STマイクロエレクトロニクス、スマートコネクテッド機器向けBluetooth・LPWA対応の無線開発キットを発表

STマイクロエレクトロニクス(以下、ST)は、Bluetooth Low EnergyとSub-GHz無線の同時通信に対応した無線開発キット「STEVAL-FKI001V1」を発表した。この開発キットは、さまざまな無線ネットワーク・トポロジ、プロトコルを使用しており、機器自体の設定や、更新、遠隔制御、追跡を必要とするスマート・センサやスマート・トラッカーのようなIoT機器の設計の開発や評価を容易にする。

STEVAL-FKI001V1には、STのBluetoothシステム・オン・チップである「BlueNRG-1」と、Sub-GHzトランシーバICである「S2-LP」が搭載され、デュアル無線アーキテクチャにより、柔軟に無線周波数帯域とプロトコル(Bluetooth Low Energyまたは独自規格の2.4GHz、Sub-1GHz、Sigfoxなど)を選択することが可能。

BlueNRG-1は、Bluetooth 5.0認証取得済みのソリューションのため、機器の導入時やメンテナンス時のセットアップ、設定、修正が容易な上、AndroidやiOSデバイスで動作するスタイリッシュなアプリでネットワーク・ノードのセンサをモニタリングできる。

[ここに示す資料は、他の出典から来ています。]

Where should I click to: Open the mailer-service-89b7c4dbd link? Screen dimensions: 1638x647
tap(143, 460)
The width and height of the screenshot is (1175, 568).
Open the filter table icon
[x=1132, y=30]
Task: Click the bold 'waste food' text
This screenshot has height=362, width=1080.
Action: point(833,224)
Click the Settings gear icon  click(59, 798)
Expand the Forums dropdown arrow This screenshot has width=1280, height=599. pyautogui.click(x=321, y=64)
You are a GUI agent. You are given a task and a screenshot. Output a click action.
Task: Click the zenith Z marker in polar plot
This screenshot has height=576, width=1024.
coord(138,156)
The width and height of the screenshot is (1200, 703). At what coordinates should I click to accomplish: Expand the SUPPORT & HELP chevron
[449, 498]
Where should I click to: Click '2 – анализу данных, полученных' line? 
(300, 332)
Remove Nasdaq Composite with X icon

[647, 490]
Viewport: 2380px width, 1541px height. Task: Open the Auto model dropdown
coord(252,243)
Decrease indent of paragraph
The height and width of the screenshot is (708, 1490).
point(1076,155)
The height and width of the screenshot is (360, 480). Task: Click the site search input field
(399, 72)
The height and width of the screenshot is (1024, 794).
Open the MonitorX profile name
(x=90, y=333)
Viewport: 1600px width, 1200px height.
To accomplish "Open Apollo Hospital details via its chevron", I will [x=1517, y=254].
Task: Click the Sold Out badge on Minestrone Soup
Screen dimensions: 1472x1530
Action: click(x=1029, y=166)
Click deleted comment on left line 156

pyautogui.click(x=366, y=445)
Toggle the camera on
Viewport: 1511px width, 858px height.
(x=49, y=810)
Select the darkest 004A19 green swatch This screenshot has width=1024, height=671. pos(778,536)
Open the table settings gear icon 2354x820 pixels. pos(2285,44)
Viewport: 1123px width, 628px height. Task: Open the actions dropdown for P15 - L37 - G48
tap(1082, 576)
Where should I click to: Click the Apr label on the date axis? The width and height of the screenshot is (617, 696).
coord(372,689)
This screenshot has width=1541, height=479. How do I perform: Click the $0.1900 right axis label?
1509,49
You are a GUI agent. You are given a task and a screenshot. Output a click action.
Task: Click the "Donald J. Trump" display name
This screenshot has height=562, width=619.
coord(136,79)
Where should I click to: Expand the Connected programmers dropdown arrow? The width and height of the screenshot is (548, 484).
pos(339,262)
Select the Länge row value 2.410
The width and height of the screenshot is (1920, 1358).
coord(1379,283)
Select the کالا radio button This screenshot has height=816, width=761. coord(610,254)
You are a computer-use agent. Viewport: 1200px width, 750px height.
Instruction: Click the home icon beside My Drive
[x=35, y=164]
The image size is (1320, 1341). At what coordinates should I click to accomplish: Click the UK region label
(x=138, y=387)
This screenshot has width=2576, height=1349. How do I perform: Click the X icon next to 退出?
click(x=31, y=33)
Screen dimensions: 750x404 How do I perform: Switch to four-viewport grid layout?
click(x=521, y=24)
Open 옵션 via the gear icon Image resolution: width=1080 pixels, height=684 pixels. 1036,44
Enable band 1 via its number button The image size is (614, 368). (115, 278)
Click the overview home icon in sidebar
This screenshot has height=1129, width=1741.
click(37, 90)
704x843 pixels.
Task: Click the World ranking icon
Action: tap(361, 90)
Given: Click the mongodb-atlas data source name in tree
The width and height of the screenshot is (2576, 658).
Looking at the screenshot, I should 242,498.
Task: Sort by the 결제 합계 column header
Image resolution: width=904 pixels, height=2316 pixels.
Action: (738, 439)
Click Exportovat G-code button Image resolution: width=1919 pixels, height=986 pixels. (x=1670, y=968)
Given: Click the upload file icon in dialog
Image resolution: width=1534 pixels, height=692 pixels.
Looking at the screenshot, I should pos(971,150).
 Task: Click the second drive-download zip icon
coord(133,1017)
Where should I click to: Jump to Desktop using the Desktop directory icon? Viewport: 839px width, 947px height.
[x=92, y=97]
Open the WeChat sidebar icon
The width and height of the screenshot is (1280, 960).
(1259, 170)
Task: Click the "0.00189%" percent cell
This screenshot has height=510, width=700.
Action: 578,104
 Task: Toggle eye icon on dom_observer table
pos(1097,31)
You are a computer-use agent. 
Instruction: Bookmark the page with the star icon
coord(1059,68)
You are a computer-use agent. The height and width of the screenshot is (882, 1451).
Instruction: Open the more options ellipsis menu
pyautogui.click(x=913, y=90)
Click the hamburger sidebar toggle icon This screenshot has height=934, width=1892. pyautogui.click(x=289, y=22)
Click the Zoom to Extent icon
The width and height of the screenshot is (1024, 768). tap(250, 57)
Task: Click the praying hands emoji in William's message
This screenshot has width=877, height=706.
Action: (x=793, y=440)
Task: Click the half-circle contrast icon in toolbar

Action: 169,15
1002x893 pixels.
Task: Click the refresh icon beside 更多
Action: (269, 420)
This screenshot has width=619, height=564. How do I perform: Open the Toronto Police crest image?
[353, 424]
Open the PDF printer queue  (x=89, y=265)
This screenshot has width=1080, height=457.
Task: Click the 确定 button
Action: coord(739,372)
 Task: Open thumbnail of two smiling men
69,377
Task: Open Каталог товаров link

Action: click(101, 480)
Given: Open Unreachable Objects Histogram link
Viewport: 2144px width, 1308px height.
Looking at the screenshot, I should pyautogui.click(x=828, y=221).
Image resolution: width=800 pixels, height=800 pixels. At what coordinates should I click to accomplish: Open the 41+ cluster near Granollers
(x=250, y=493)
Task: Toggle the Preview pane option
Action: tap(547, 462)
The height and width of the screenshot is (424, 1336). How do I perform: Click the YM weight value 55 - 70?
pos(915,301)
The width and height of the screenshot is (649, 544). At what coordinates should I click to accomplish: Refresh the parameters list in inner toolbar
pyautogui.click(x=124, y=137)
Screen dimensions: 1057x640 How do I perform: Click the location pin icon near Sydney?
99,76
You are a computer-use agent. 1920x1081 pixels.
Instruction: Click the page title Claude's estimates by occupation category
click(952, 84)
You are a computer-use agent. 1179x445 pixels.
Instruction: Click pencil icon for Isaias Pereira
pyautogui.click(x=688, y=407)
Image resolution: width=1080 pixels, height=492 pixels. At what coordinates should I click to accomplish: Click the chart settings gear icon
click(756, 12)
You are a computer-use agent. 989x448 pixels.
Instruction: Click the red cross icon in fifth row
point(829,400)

Sub-GHzトランシーバICのS2-LPは、ローカル・ネットワークだけでなくグローバルなSigfox通信などのLPWANも導入できるため、イベントのリアルタイム通知といった機能を実現。さらに、Sigfox通信は細かい設定なしで利用できるため、機器やアセットのトラッキングと位置検出を迅速に始めることができる。

利用者は、メッシュ・ネットワークやポイント・ツー・ポイント通信で接続され、かつクラウドにも柔軟に接続可能なIoT機器を簡単に開発することができる。スマート・ホームやスマート・ビルディング、アセット管理、エネルギー管理、スマート農業、産業用モニタリング、産業機器制御などの用途で機器開発が可能。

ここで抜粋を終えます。